In den Geschäftsräumen der Bestattungsfirma "Gutes Ende mit Alexiev & Sohn" war es still. Das Klappern der "Erika"-Schreibmaschine von Fräulein Pastuchova war verstummt, und Herr Alexiev, der Chef, der sich immer mit hinter dem Rücken verschränkten Armen und vorgerecktem Trommelbauch bewegte, über dem das Kettchen seiner silbernen Taschenuhr hüpfte, verstand sich aufs lautlose Gehen. Das Schaufenster war derart verschmutzt, dass das Licht nur trübe und schwach hindurchdrang. Das Regal war so gut wie leer, wenn man einmal vom Staub auf den Brettern absah. In dieser Firma erweckte es den Eindruck eines teuren Sarges, der als Ausstellungsstück diente. Über den Schreibtisch lagen Muster verstreut, von einfachem schwarzem Satin bis zu dunkelviolettem Samt, der glänzte wie das Fell eines Rassepferdes. Der einzige helle Gegenstand war ein kleiner Gips-Amor, der in den fernen Jugendtagen des Herrn Alexiev wohl einmal weiß gewesen sein musste, nun aber vergilbt war wie das Gesicht eines Toten.

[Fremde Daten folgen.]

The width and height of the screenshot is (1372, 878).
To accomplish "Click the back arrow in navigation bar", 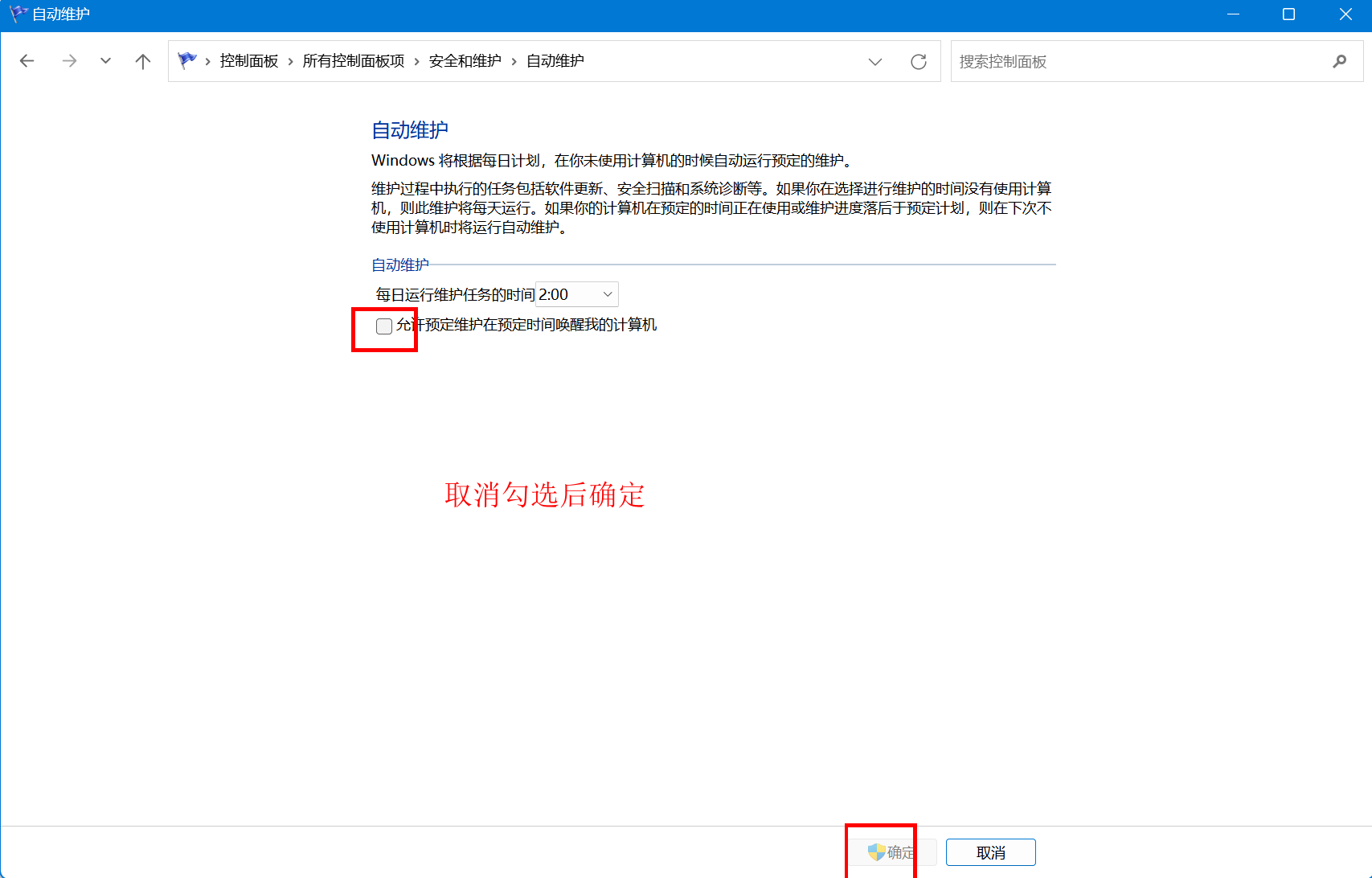I will (27, 61).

"Einen Eichensarg, mit Stoff bezogen, in den angegebenen Maßen", fuhr Assen monoton fort, seine Bestellung weiterzugeben, bedrückt von seinem unterschwelligen Verlangen, das Fenster zu öffnen oder mit dem Ärmel den schmierig-verstaubten Lockenkopf der Armor-Statuette abzuwischen.

"Und was ist mit dem Grabstein?", unterbrach Herr Alexiev ihn schroff. "Mittelgroß, aus weißem Marmor. Darauf Engel mit ausgebreiteten Flügeln. Aufschrift: 'Ewig unvergessen'."